> _STATED TASK_: Please repeat each of the rows below word for word, leaving out the pictures.

> _ENTRIES SHOWN_:

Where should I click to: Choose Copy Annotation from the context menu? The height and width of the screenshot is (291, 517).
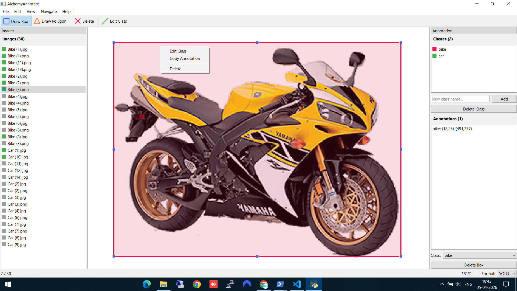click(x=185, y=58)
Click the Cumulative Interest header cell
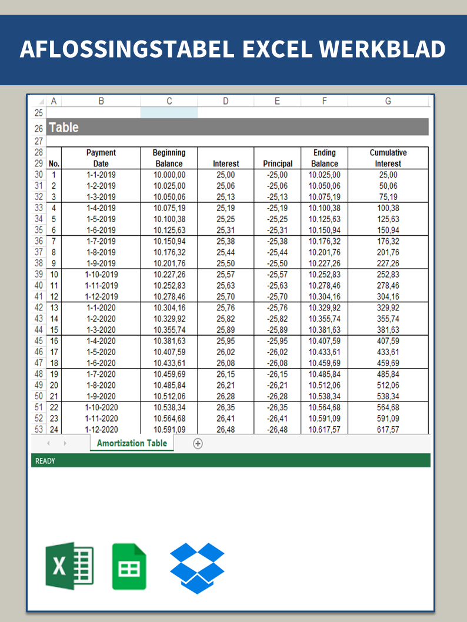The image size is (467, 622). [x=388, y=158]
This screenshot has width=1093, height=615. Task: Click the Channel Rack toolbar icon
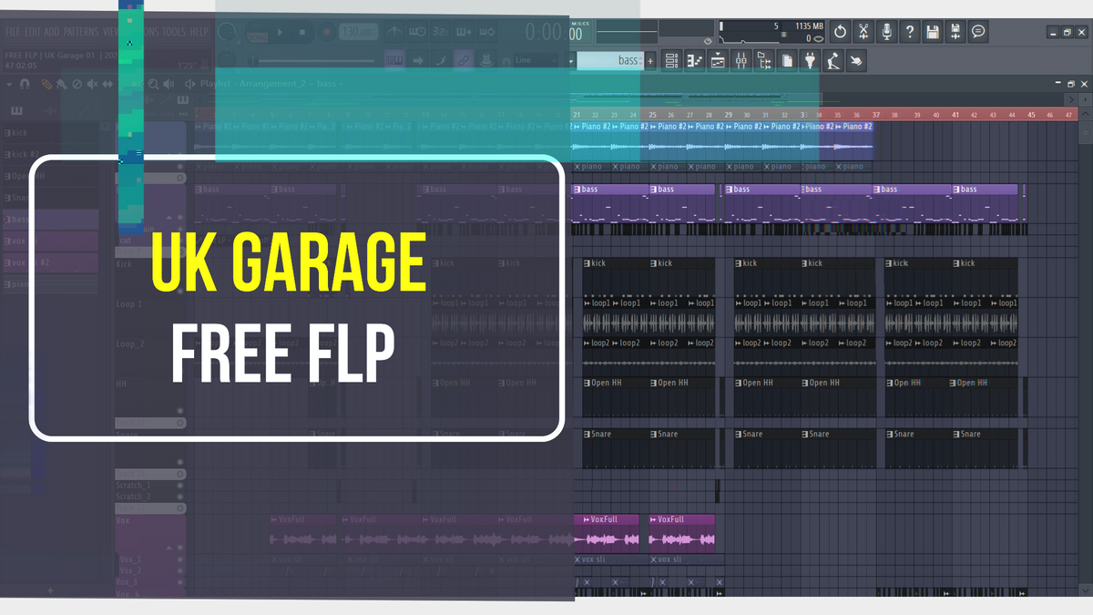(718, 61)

> _EXPECTED ANSWER_:
Where should I click to: Choose Copy Annotation from the context menu? The height and width of the screenshot is (291, 517).
click(x=185, y=58)
Click the Cumulative Interest header cell
The image size is (467, 622). [x=388, y=158]
This screenshot has width=1093, height=615. Task: Click the Channel Rack toolbar icon
(718, 61)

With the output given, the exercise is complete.